5. The medical assessment and management of sexually abused children consists of a complete history and physical examination, as physical and sexual abuses often occur together; examination of the genitalia and anus; the collection and processing of evidence, including photographs; and the treatment and/or prevention of pregnancy and venereal disease.
6. It is necessary for physicians to determine the nature and level of family functioning as it relates to child protection. It is essential for the physician to understand and be sensitive to how the quality of marital relationships; disciplinary styles; economic stresses; emotional problems; the abuse of alcohol, drugs and other substances; and other forms of stress relate to child abuse.
7. The signs of abuse are often subtle, and the diagnosis may require comprehensive, careful interviews with the child, parents, caretakers, and siblings. Inconsistencies between the explanation(s) and characteristics of the injury(s), such as the severity, type and age, should lead to a concern for abuse.
8. In any child presenting to a medical facility, the emergent medical and mental health needs should be addressed first. If abuse is suspected, safety needs must be addressed prior to discharge from the facility.
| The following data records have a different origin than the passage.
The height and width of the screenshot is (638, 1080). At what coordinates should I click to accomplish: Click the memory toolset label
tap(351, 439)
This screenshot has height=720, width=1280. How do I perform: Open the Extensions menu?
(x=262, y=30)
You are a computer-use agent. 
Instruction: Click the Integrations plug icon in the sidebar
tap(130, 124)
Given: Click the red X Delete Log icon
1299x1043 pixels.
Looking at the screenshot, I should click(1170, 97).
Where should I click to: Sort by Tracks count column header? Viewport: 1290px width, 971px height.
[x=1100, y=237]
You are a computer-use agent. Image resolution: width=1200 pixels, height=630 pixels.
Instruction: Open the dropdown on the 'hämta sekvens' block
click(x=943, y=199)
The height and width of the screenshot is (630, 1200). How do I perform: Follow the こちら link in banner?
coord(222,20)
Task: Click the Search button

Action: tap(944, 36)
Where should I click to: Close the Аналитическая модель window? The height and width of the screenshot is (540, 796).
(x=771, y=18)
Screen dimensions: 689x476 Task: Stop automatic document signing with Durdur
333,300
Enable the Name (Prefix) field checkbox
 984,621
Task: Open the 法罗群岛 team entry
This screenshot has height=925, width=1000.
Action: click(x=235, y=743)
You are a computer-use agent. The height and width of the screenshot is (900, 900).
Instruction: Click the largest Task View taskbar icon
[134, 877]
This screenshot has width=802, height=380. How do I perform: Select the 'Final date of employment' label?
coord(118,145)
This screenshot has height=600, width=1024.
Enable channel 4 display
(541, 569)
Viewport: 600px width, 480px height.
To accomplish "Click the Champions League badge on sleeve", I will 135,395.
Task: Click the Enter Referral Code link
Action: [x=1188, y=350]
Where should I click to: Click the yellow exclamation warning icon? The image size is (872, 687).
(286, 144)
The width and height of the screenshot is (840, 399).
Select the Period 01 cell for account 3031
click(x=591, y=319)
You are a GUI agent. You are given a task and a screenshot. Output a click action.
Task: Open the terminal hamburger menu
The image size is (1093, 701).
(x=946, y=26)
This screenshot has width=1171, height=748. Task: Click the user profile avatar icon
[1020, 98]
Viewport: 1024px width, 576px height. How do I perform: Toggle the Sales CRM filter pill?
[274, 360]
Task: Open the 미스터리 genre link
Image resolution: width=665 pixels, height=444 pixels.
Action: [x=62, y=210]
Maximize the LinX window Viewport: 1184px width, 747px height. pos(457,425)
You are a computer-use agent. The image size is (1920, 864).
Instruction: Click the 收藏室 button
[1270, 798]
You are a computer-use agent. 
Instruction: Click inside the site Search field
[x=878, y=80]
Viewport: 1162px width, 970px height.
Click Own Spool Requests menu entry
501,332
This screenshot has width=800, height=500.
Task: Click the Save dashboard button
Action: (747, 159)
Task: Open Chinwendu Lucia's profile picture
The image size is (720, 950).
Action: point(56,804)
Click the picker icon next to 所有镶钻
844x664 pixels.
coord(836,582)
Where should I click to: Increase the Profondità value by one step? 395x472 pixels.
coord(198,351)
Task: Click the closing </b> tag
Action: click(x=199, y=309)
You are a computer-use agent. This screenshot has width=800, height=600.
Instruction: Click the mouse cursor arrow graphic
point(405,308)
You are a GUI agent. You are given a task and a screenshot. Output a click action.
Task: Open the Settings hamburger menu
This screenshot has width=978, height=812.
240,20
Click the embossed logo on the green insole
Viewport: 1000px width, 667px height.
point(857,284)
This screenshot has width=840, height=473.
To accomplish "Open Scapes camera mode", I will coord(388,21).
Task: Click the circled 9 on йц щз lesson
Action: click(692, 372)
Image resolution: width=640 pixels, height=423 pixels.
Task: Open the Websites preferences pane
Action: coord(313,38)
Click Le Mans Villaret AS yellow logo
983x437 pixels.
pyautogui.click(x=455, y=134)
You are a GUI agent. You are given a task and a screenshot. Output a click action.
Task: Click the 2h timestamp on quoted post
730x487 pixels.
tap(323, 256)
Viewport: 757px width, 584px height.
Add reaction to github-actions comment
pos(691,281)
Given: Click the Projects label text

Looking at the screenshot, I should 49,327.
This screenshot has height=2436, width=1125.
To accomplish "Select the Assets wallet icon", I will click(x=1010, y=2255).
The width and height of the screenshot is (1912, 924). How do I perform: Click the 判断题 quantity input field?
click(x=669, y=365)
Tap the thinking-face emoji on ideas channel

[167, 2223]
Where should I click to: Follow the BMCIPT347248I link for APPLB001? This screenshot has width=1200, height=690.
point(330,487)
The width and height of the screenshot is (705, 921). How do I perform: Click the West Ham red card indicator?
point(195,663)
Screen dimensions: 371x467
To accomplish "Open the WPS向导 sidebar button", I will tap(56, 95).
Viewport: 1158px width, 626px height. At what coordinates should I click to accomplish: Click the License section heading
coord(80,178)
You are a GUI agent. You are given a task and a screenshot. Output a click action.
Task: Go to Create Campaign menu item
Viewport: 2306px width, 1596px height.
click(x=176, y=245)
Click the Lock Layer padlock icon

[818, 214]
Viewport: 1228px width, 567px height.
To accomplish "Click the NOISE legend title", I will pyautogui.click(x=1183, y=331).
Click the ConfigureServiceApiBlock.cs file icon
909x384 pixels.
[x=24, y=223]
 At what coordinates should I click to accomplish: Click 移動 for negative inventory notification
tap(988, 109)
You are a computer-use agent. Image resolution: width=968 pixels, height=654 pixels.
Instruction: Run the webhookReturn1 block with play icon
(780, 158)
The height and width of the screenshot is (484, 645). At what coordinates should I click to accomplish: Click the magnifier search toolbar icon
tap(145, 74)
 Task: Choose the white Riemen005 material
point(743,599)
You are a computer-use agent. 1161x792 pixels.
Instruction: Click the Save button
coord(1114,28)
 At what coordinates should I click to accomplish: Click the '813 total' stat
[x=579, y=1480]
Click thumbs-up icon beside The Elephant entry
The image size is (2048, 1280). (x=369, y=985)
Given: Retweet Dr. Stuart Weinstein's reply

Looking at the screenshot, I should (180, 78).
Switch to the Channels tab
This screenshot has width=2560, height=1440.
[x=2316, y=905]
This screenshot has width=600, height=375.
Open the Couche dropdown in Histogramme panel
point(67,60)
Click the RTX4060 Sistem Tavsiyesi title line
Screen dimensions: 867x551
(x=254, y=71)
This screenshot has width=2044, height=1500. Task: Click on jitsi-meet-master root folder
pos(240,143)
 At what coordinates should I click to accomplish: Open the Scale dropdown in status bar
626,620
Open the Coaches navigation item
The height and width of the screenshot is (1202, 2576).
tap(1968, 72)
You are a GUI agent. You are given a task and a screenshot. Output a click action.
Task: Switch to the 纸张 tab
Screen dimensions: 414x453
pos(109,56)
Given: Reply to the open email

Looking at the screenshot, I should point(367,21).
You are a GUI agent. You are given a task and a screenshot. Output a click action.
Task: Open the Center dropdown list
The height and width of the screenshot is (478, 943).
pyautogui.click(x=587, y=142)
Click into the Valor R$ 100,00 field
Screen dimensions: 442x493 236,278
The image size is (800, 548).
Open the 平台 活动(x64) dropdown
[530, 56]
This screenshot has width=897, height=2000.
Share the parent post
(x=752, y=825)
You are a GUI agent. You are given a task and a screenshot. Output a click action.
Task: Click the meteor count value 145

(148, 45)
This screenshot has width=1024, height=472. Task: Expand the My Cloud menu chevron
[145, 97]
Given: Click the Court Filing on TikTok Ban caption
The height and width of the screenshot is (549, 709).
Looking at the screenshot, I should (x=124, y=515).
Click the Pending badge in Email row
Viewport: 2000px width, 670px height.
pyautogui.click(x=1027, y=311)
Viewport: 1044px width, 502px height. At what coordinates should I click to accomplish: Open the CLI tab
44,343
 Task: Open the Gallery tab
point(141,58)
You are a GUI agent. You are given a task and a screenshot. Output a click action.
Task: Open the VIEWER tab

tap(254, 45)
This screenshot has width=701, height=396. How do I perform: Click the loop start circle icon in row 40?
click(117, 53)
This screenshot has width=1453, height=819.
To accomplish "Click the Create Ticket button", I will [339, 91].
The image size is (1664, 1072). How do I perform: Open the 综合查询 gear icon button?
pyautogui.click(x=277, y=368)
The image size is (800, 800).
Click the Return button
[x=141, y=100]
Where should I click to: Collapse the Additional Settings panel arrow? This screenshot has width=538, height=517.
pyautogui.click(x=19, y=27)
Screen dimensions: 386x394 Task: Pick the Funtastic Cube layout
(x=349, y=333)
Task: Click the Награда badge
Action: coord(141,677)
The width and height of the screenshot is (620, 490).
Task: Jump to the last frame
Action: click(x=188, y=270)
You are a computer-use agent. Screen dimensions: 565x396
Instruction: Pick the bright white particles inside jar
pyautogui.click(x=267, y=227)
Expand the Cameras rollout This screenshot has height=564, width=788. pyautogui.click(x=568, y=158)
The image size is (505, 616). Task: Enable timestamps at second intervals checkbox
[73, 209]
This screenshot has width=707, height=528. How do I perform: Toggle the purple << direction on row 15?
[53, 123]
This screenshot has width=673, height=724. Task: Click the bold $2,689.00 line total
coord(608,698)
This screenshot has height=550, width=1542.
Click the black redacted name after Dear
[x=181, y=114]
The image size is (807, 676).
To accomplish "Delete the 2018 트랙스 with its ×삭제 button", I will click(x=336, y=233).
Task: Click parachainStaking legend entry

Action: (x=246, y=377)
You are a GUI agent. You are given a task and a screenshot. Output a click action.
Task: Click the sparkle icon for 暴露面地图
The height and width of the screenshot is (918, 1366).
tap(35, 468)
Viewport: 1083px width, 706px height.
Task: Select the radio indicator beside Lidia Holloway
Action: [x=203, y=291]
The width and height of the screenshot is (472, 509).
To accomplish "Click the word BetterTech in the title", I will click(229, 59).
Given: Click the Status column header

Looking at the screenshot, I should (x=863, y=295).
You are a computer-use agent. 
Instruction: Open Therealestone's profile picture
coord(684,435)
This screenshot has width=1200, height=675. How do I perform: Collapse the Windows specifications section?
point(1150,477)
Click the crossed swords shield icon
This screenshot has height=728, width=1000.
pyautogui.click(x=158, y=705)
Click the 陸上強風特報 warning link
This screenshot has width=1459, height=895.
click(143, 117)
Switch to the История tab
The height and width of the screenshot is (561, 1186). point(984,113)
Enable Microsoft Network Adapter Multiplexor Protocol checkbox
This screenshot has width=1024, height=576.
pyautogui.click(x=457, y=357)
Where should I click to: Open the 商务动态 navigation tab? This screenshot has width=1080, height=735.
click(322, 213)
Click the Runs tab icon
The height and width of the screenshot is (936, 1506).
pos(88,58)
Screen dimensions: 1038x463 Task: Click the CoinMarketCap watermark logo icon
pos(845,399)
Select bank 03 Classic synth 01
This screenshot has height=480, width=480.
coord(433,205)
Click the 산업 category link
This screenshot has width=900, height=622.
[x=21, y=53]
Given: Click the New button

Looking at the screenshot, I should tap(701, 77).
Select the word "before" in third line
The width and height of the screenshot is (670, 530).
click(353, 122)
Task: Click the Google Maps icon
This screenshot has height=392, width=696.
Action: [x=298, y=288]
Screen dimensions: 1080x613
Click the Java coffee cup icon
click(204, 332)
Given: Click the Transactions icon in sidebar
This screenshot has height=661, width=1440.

These measures may include:
- reporting all suspected cases to child protective services;
- hospitalizing any abused child needing protection during the initial evaluation period;
- informing the parents of the diagnosis if it is safe to do so; and
- reporting the child's injuries to child protective services.
9. If hospitalization is required, a prompt evaluation of the child's physical, emotional and developmental problems is necessary. This comprehensive assessment should be conducted by physicians with expertise or through a multidisciplinary team of experts with specialized training in child abuse.
10. If child abuse is suspected, the physician should discuss with the parents the fact that child maltreatment is in the differential diagnosis of their child's problem. During such a session, it is essential that the physician maintain objectivity and avoid accusatory or judgmental statements in interactions with the parents.
11. It is essential that the physician record the findings in the medical chart during the evaluation process. The medical record often provides critical evidence in court proceedings.
12. Physicians should participate at all levels of prevention by providing prenatal and postnatal family counselling, identifying problems in child rearing and parenting, and advising about family planning and birth control.
13. Public health measures such as home visits by nurses, anticipatory guidance by parents, and well-infant and well-child examinations should be encouraged by physicians. Programs that improve the child's general health also tend to prevent child abuse and should be supported by physicians.
14. Physicians should recognize that child abuse and neglect is a complex problem and more than one type of treatment or service may be needed to help abused children and their families. The development of appropriate treatment requires contributions from many professions, including medicine, law, nursing, education, psychology and social work.
15. Physicians should promote the development of innovative programs that will advance medical knowledge and competence in the field of child abuse and neglect. Physicians should obtain education on child neglect and abuse during training as medical students.
16. In the interests of the child, patient confidentiality must be waived in cases of child abuse. The first duty of a doctor is to protect his or her patient if victimization is suspected. No matter what is the type of abuse (physical, mental, sexual), an official report must be made to the appropriate authorities.